Item coordinate data:
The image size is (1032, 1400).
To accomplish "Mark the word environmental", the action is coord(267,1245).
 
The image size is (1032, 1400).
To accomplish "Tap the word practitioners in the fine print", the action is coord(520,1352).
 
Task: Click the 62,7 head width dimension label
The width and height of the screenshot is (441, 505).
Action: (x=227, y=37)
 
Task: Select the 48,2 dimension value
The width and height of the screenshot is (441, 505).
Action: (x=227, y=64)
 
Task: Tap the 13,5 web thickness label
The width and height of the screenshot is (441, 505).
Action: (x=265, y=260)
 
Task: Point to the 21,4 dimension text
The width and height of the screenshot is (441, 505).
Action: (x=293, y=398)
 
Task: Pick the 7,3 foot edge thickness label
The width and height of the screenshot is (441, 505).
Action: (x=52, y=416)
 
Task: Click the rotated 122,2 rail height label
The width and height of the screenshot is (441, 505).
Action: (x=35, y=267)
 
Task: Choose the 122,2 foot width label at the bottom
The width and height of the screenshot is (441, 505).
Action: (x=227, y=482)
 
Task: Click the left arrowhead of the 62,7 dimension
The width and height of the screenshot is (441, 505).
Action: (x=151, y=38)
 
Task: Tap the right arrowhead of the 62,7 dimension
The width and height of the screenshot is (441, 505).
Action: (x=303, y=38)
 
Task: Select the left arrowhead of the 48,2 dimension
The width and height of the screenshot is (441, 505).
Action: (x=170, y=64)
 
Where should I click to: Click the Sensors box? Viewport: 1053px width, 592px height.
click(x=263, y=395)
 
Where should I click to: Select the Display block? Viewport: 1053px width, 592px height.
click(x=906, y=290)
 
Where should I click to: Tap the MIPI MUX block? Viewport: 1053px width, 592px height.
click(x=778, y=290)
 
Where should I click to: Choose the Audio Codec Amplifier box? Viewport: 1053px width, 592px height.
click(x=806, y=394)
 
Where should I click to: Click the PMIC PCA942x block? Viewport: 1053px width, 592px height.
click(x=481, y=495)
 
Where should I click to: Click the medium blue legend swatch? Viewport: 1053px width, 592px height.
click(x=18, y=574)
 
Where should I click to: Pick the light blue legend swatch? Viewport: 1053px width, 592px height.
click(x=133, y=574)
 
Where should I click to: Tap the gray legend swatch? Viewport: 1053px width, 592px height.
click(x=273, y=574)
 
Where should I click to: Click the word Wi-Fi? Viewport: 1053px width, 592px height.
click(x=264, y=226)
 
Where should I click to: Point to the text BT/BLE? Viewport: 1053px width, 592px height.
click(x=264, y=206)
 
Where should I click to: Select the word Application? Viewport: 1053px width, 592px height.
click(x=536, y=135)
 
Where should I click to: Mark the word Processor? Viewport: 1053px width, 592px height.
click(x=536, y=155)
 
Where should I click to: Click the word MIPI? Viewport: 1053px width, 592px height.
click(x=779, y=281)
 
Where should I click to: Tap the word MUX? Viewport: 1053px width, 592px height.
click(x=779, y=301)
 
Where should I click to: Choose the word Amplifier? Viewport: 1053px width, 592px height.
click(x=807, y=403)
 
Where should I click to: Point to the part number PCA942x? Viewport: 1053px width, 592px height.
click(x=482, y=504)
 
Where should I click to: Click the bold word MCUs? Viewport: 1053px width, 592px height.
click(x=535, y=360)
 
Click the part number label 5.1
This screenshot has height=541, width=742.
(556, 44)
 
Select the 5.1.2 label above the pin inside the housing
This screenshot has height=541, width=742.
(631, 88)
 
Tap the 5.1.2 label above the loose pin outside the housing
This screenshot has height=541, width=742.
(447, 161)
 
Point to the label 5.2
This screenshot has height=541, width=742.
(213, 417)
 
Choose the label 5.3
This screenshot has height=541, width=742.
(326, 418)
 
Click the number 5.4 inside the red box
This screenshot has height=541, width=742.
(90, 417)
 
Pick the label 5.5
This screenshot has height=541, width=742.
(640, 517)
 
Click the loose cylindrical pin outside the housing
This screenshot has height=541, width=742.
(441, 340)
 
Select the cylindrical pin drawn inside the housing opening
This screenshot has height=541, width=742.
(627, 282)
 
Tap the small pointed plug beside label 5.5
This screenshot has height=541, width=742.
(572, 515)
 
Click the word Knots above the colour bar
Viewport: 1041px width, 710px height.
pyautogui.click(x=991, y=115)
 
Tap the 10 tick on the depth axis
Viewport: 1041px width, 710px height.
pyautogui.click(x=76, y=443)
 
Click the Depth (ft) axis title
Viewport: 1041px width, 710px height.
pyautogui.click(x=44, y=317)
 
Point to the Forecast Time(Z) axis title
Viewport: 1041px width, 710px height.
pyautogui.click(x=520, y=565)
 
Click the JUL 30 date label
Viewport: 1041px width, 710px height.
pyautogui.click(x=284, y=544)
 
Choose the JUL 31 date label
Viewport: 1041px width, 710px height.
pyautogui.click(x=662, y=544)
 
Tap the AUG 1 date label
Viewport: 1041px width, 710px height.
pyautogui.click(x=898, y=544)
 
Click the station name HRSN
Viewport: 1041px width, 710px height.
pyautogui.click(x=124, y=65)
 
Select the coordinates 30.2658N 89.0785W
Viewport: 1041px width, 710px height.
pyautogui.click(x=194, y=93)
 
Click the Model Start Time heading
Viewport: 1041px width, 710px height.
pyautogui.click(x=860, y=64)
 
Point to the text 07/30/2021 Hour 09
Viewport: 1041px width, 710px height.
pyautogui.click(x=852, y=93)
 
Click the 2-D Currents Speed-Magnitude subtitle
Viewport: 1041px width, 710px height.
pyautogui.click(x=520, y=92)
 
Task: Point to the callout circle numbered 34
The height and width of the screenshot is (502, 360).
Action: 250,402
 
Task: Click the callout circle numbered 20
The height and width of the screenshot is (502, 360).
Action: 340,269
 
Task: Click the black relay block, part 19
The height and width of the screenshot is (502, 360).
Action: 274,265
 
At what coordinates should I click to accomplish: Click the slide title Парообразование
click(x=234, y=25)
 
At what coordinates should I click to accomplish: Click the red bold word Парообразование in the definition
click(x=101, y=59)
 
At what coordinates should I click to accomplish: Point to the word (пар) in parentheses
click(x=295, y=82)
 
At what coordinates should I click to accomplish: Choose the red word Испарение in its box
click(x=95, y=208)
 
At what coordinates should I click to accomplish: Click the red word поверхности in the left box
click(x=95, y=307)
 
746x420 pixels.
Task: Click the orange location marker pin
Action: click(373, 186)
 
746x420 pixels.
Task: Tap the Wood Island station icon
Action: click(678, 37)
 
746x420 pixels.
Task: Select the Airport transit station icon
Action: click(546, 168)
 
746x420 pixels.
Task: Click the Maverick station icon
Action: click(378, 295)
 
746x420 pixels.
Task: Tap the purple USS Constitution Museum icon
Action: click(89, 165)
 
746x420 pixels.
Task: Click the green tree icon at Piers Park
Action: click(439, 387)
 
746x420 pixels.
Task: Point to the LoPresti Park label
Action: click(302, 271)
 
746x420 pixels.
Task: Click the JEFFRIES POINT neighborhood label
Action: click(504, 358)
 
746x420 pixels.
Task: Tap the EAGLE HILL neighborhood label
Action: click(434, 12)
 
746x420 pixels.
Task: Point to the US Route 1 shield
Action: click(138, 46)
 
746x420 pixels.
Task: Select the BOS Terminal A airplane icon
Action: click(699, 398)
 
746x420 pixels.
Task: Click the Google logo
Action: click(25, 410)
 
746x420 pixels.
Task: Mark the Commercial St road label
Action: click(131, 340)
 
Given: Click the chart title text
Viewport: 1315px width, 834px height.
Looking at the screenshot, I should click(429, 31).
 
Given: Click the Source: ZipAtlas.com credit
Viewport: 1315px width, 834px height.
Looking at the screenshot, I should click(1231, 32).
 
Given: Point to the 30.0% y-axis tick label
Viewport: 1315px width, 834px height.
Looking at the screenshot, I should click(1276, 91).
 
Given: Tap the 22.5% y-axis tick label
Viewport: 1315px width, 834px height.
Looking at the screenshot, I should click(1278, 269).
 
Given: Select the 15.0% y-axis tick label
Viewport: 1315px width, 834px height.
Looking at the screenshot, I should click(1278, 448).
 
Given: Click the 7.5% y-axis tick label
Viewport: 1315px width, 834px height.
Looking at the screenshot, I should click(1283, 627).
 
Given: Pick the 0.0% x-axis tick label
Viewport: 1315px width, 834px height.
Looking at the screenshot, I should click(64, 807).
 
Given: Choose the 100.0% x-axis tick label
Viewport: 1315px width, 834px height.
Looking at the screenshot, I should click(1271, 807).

### What you will do
Reproduce the items above verbatim, from the line containing "Where should I click to: Pick" up to and including the line containing "click(x=536, y=155)".

### The result
Where should I click to: Pick the light blue legend swatch? Viewport: 1053px width, 592px height.
click(x=133, y=574)
 
Where should I click to: Tap the gray legend swatch? Viewport: 1053px width, 592px height.
click(x=273, y=574)
 
Where should I click to: Click the word Wi-Fi? Viewport: 1053px width, 592px height.
click(x=264, y=226)
 
Where should I click to: Point to the text BT/BLE? Viewport: 1053px width, 592px height.
click(x=264, y=206)
 
Where should I click to: Select the word Application? Viewport: 1053px width, 592px height.
click(x=536, y=135)
 
Where should I click to: Mark the word Processor? Viewport: 1053px width, 592px height.
click(x=536, y=155)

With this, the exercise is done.